Master-Distiller Selected, Single Barrel: Master Distiller Jim Rutlege hand selected a 10 year, 4 month old barrel of Four Roses’ OESQ (20 percent rye mash bill) bourbon for their gift shop. According to Rutlege, it has light floral and wild honey on the nose, a creamy honey butter note on the pallet and a long finish with hints of mint and roses. Single Barrel bottles from the nine other barrels Four Roses distills (two mash bills and five yeast strains) are also available.

Heaven Hill


William Heavenhill Small Batch (left): This is the third edition of the extremely rare William Heavenhill bottlings available only at the Heaven Hill gift shop.
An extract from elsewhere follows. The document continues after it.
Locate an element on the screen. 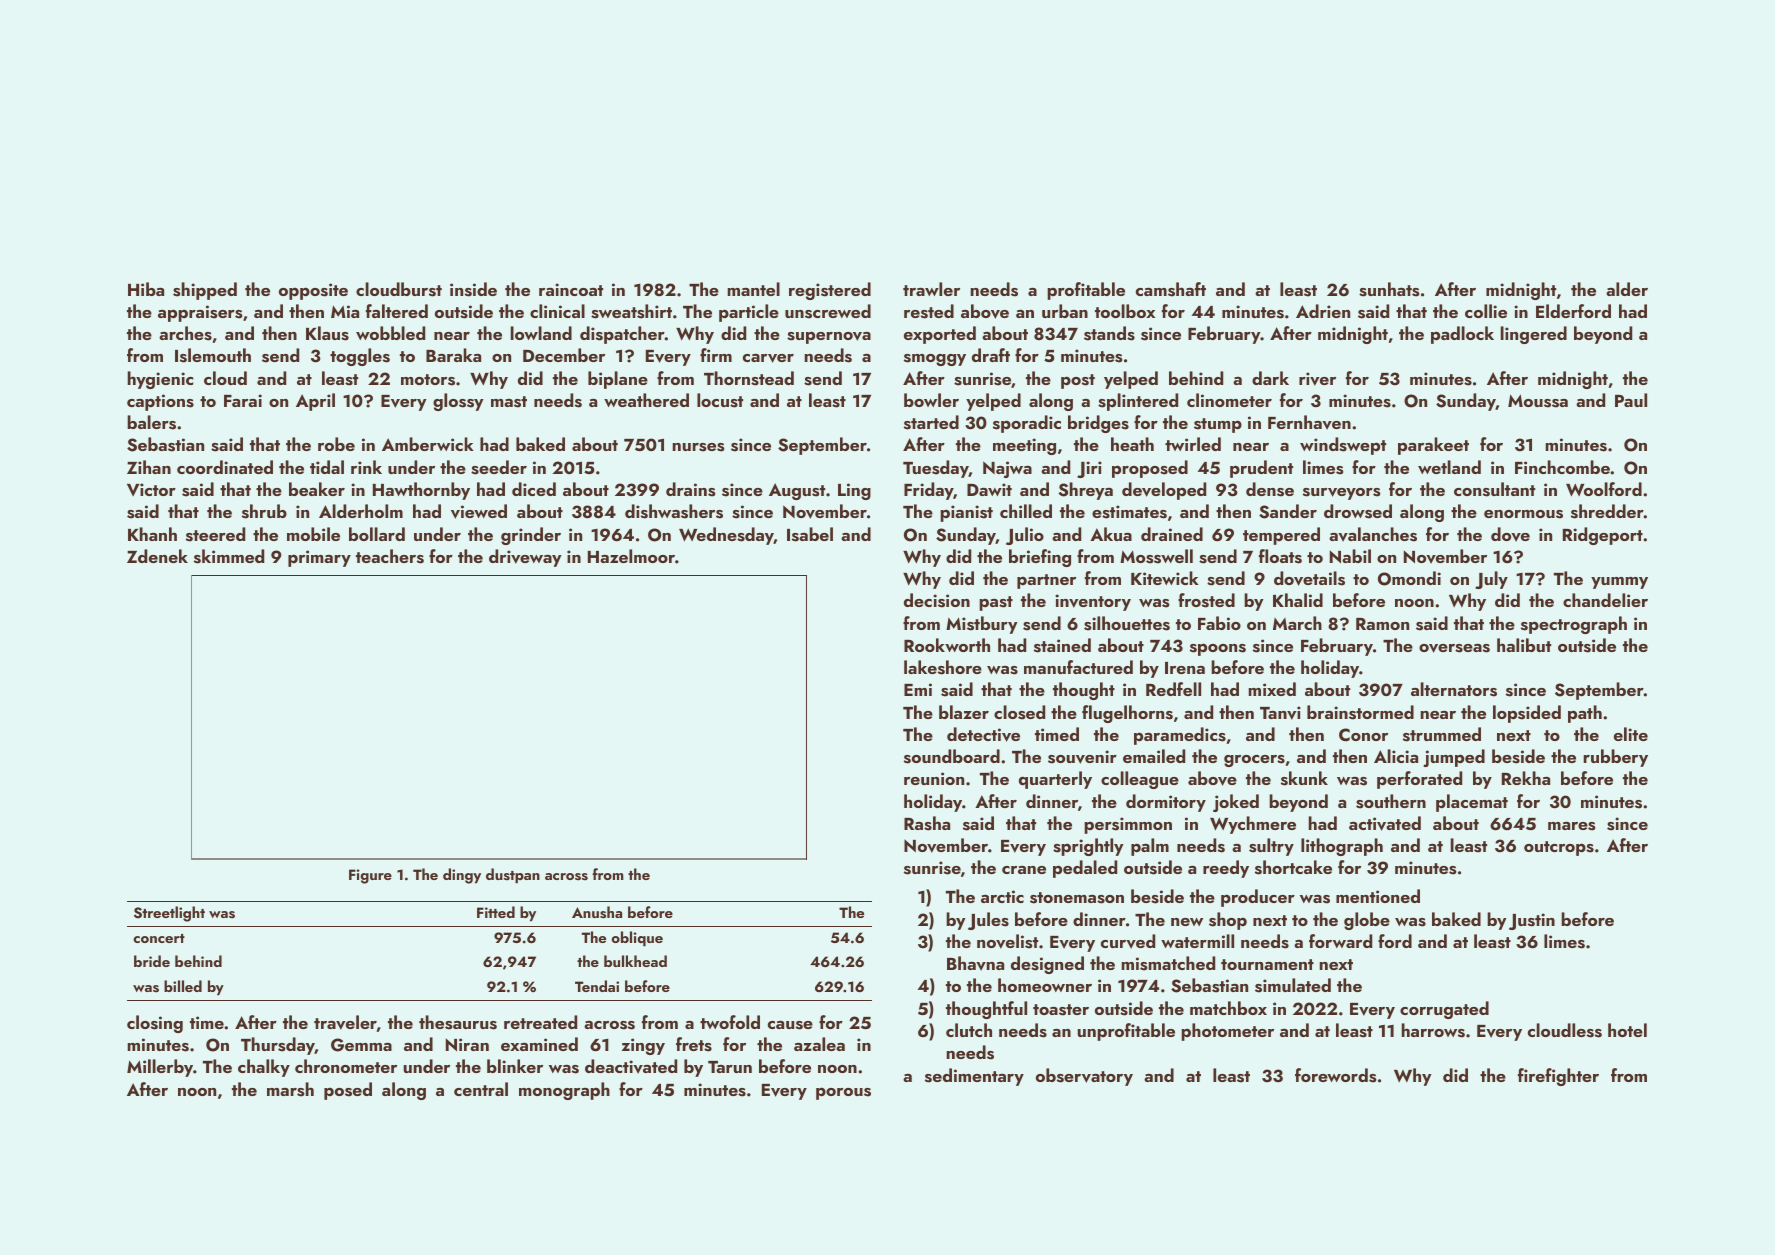 The width and height of the screenshot is (1775, 1255). trawler is located at coordinates (931, 289).
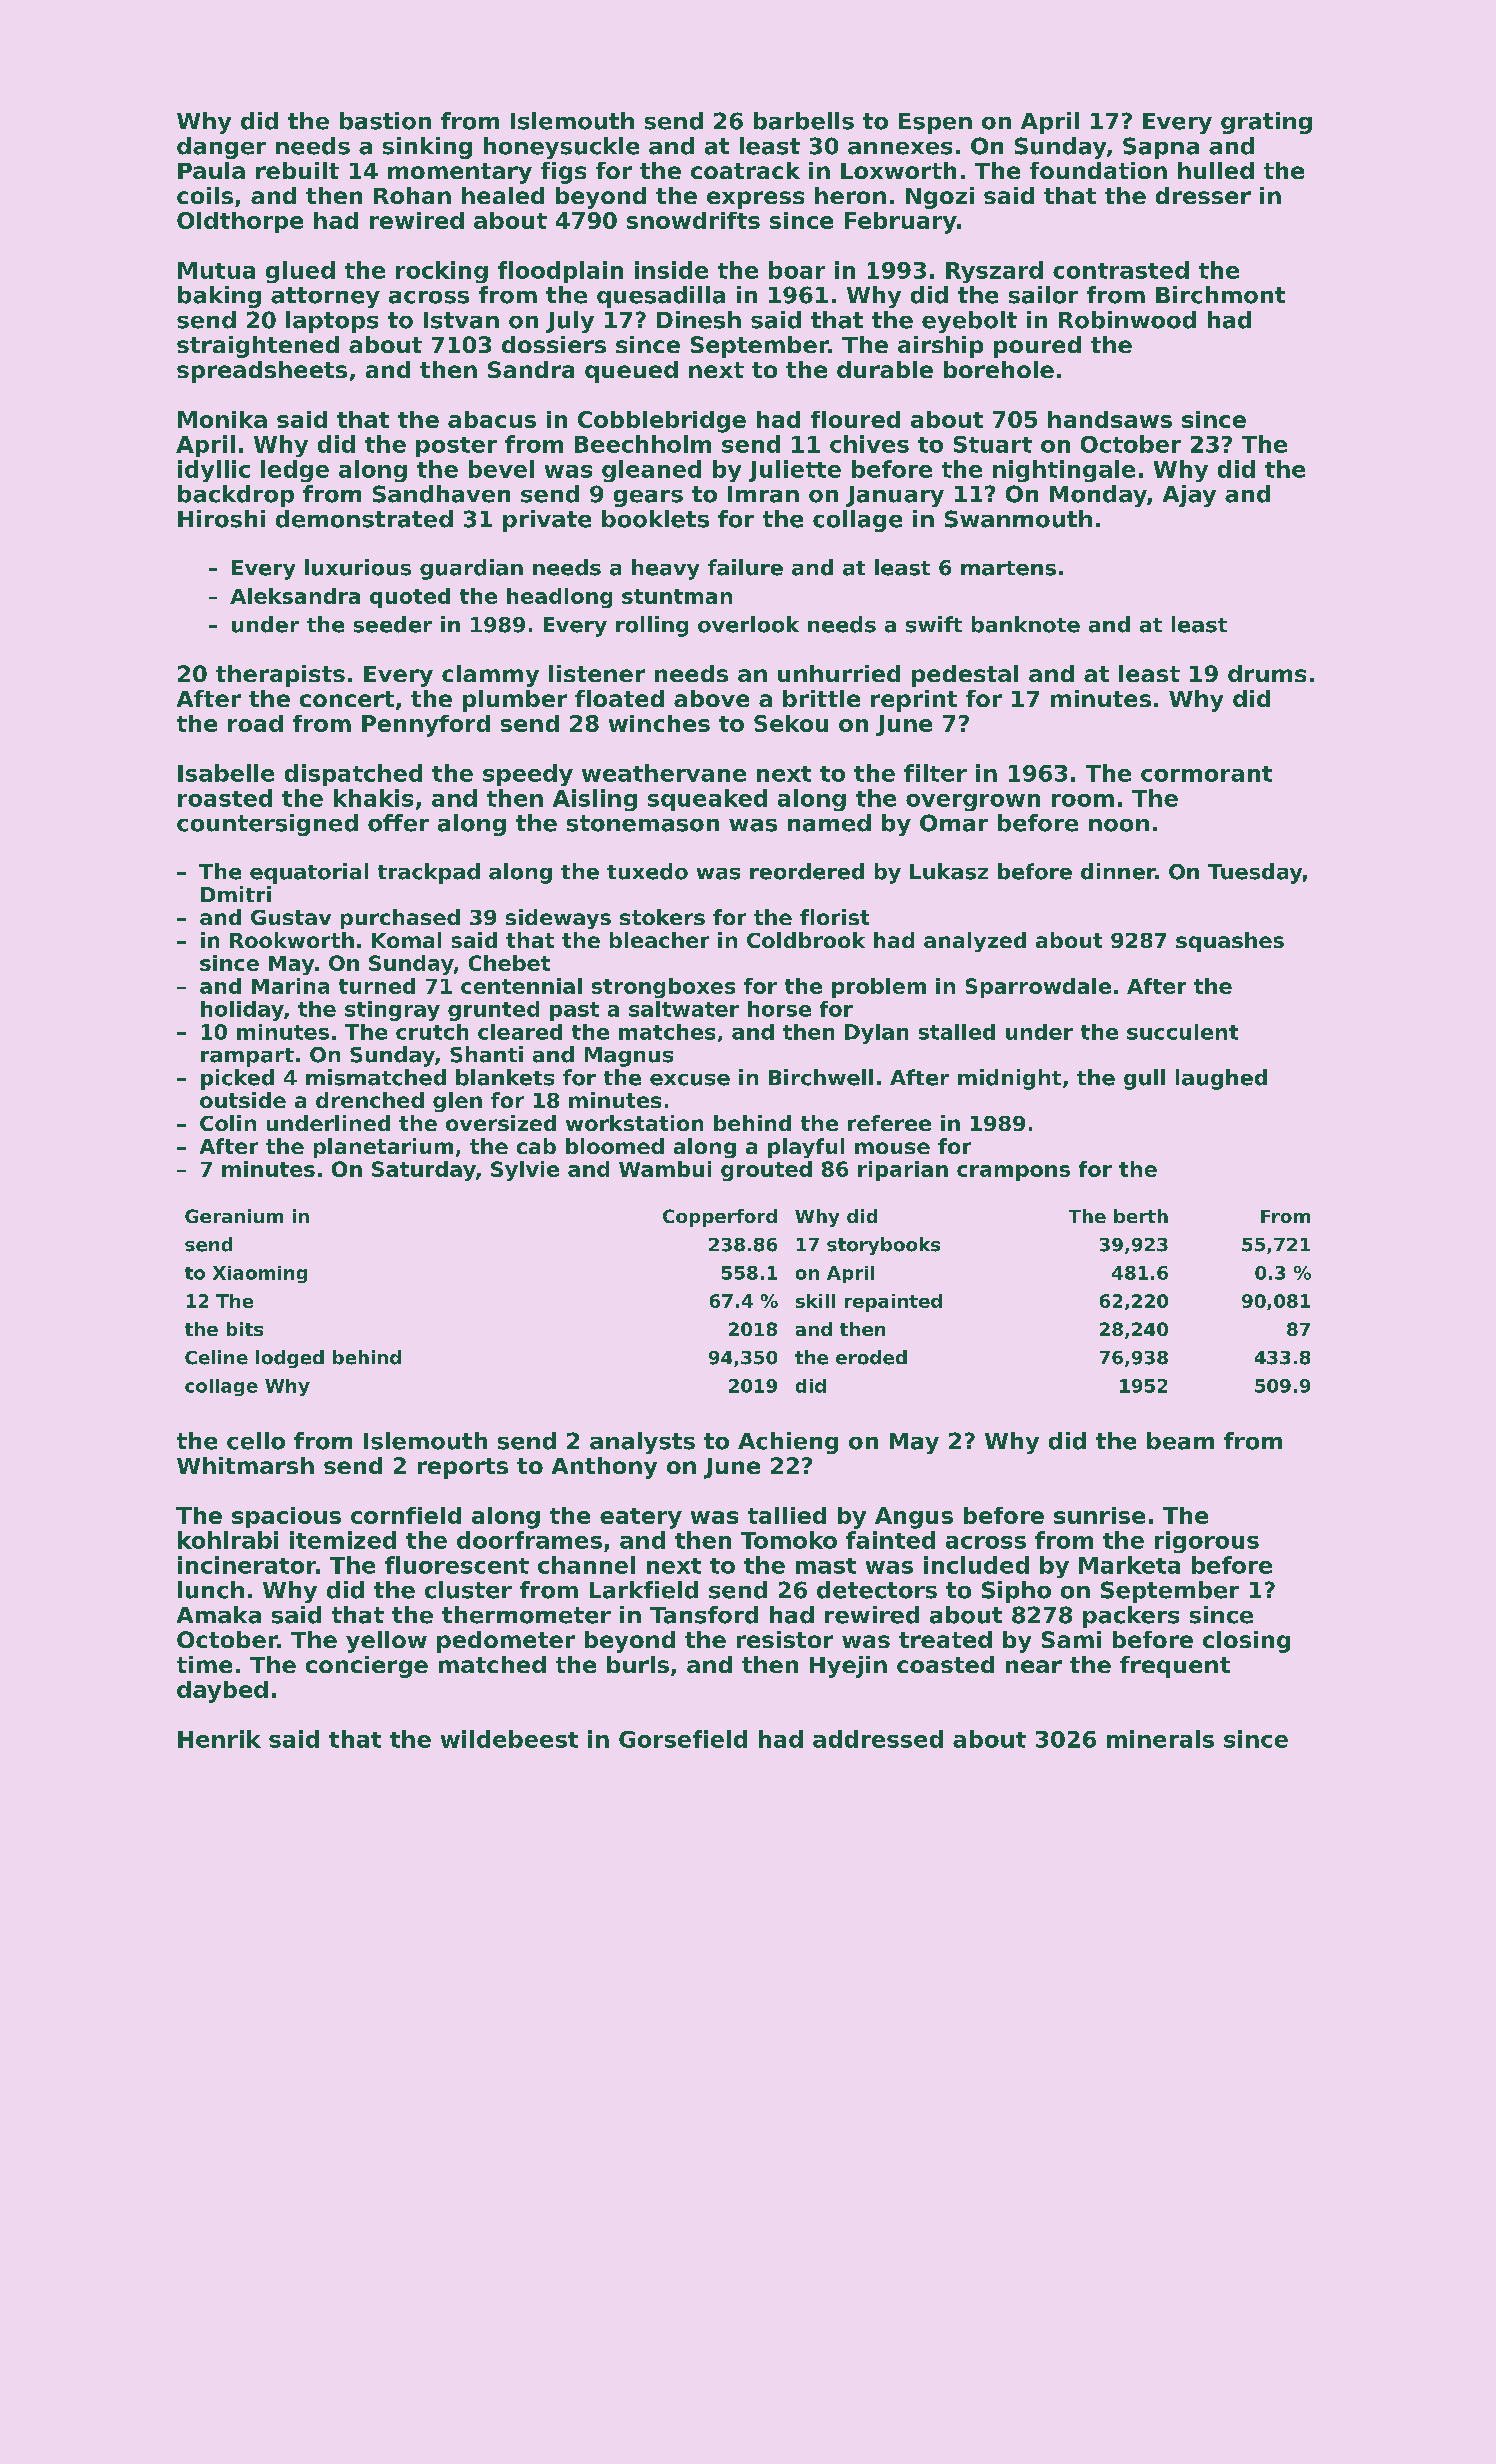  What do you see at coordinates (280, 676) in the image?
I see `therapists` at bounding box center [280, 676].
It’s made from 10- to 11-year-old-barrels inside the Heaven Hill Bottled In Bond warehouses that are hand selected and blended by Master Distillers Parker and Craig Beam.
William Heavenhill Cask Strength (right): This is a brand new addition to the William Heavenhill lineup. Increasing the proof from the Small Batch, this cask strength is 135.6 proof and aged 15 years.

Jim Beam


American Stillhouse Clermont Limited Edition (left): The Stillhouse sports a label made of barrel wood and is numbered and signed by Fred Noe. There’s no age statement or mash bill information available for this one.
Distiller’s Masterpiece Finished in PX Sherry Casks (middle): The first Distiller’s Masterpiece release from Jim Beam was finished in cognac barrels. The second was port barrels. Third was sherry cask — and this one, the fourth, continues the trend. The bottle is 100 proof and comes with its own case (pictured).
Old Tub (right): This sour mash Jim Beam whiskey is bottled in bond and served in a prohibition-style bottle as a tribute to the first distillery, called Old Tub, where Jacob Beam sold his barrels of corn whiskey around 1795.

Maker’s Mark


Maker’s Mark Cask Strength: When faced with low supply and high demand, at first, Maker’s Mark wanted to drop the proof of their bourbon to augment their stocks. But after a general uproar of fans and requests by bartenders for proofs to go higher, not lower, Maker’s Mark released a cask-strength offering. Rougher than their typical bourbon, the 375ml bottles (this one is 113.3 proof) are only found in the gift shop or bars, for now.

Evan Williams


Evan Williams 23 Years Old: This is the oldest offering under the Evan Williams name, and one of the oldest whiskeys you’ll find in a bottle. At $400, this isn’t a steal, but it’s the smoothest and oakiest bourbon served up by Artisan Distiller Charlie Downs at the Evan Williams Bourbon Experience.